Cuando te pagan por pensar, y por hacerlo en una dirección, el pensamiento se depura de intimidad, y eso que piensas y dices ya no es tuyo, por lo que no debes sentir vergüenza ante nada de lo que digas, siempre que sea exactamente lo contrario de lo que diga el otro. Es la magia del dinero. Si no fuera por dinero, nadie se esforzaría en tener una idea que su cerebro no quiere tener, que su sentimentalidad no permite tener, que su acervo cultural no invita a tener. Se tienen ideas para otro, como se confeccionan trajes para otro, el cliente, tenga o no buen gusto. No es tu trabajo el buen gusto intelectual, sino la costura estrictamente profesional de unas ideas impecables.
Este pensar ficcionado te aleja de la verdad, porque, mientras el pensador honesto, con sus prejuicios e inclinaciones, apunta en todo caso hacia ese cielo de la verdad, tú ya no la tienes en cuenta. Quizá nada es verdad, todo es retórica y espectáculo. Puedes dormir tranquilo mintiendo como forma de vida. Es sólo un trabajo como otro cualquiera, llenar el mundo de ideas mercenarias.

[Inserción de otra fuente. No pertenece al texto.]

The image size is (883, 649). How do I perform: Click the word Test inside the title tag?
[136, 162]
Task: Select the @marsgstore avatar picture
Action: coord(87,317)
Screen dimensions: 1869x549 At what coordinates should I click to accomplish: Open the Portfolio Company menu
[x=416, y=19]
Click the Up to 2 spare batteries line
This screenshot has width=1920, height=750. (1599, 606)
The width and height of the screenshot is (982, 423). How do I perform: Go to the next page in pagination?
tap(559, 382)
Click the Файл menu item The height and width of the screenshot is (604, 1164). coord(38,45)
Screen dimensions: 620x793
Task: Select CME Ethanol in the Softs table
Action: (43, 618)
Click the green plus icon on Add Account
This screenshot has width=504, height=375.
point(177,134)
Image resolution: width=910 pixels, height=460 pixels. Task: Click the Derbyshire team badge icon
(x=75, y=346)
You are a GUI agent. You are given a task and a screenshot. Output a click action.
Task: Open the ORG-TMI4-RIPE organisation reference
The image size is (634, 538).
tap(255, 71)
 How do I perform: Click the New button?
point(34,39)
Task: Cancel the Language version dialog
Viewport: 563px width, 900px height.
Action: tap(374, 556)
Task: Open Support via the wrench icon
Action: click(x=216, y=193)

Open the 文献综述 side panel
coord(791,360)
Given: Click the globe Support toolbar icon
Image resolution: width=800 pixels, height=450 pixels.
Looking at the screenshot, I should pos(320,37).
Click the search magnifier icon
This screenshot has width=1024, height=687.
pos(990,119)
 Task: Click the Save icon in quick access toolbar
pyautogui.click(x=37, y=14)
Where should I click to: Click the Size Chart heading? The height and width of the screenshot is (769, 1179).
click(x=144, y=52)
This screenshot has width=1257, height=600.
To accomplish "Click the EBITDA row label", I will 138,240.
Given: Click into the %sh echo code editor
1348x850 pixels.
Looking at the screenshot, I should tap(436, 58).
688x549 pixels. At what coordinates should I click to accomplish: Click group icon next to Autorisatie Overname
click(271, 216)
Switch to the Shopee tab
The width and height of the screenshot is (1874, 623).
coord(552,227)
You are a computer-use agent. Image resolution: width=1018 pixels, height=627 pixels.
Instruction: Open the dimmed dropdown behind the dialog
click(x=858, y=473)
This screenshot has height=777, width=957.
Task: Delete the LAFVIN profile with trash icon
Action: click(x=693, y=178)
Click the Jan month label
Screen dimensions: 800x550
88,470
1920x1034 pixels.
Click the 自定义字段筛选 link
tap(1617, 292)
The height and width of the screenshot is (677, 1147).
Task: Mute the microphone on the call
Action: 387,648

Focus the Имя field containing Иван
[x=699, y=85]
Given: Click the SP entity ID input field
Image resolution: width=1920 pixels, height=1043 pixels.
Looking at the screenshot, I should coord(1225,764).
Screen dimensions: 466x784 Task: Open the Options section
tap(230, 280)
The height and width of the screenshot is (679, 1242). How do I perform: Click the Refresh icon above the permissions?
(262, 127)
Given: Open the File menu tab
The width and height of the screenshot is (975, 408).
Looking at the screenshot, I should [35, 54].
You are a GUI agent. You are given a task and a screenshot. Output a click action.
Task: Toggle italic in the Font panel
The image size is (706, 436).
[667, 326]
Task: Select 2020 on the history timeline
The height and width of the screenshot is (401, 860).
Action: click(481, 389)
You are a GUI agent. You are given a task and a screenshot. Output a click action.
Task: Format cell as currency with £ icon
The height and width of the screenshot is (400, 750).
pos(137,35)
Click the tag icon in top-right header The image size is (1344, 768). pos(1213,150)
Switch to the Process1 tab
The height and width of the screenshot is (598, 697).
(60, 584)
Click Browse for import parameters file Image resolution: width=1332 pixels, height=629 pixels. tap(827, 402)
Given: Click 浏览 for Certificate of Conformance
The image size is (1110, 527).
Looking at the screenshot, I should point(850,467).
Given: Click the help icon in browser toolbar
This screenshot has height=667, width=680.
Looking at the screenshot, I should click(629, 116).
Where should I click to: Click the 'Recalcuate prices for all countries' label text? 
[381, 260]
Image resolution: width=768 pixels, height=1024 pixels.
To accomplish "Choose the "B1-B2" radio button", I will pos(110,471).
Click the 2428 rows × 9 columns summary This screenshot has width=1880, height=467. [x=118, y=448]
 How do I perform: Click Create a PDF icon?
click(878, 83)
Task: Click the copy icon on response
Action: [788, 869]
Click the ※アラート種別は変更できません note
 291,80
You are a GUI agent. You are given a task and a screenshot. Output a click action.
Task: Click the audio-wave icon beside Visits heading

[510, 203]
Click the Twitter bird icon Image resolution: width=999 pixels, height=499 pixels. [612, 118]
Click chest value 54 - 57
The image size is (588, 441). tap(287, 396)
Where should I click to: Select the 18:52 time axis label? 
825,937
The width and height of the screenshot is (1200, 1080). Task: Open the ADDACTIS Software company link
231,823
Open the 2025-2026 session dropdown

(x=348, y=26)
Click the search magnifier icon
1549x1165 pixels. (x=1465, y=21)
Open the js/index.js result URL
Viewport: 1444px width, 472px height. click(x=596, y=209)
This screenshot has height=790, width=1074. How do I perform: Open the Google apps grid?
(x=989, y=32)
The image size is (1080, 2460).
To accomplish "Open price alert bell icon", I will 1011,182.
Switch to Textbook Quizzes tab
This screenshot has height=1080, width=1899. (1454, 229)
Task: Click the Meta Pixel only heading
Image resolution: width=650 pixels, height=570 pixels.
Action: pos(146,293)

Uno de los mejores artículos que he leído en Zenda. La próxima vez diré “¡hijo de tertulian@!”: queda más fino.
Algo parecido se puede aplicar al columnismo patrio. Cuántos columnistas no se cortarán a la hora de expresar ciertas opiniones en medios donde saben que no serán bien recibidas por los suscriptores, que pronto comenzarán a pedir su cabeza, o a amenazar con dejar de pagar los 10 eurazos que igual se gastan al año. Y no hay más que leer cómo se reciben ciertos artículos en el País o El Confidencial para comprobarlo.
Yo he transitado ese camino que tú describes. Hace ya muchos años. Y como aquí nadie sabe quién soy, no me importa presumir un poco: cuando desde la dirección del programa de radio en el que yo participaba me llamaron para “sugerirme” la postura que debía adoptar en el debate de esa misma noche, llamé a la productora y le dije que no podía ir al programa, mejor dicho, que no volvería a ir ya más. “Nos dejas colgados”, me respondió. Y yo pensé que prefería dejar colgado al programa que a mi conciencia. Abandoné los medios por completo y volví a mi profesión y a un confortable anonimato. Es una decisión de la cual, a la vuelta de los años, sigo estando muy orgulloso.
Hay bastante más gente de la que pensamos que ha destrozado su ‘carrera’ por aseo personal. Eso ha mejorado mi opinión sobre la especie.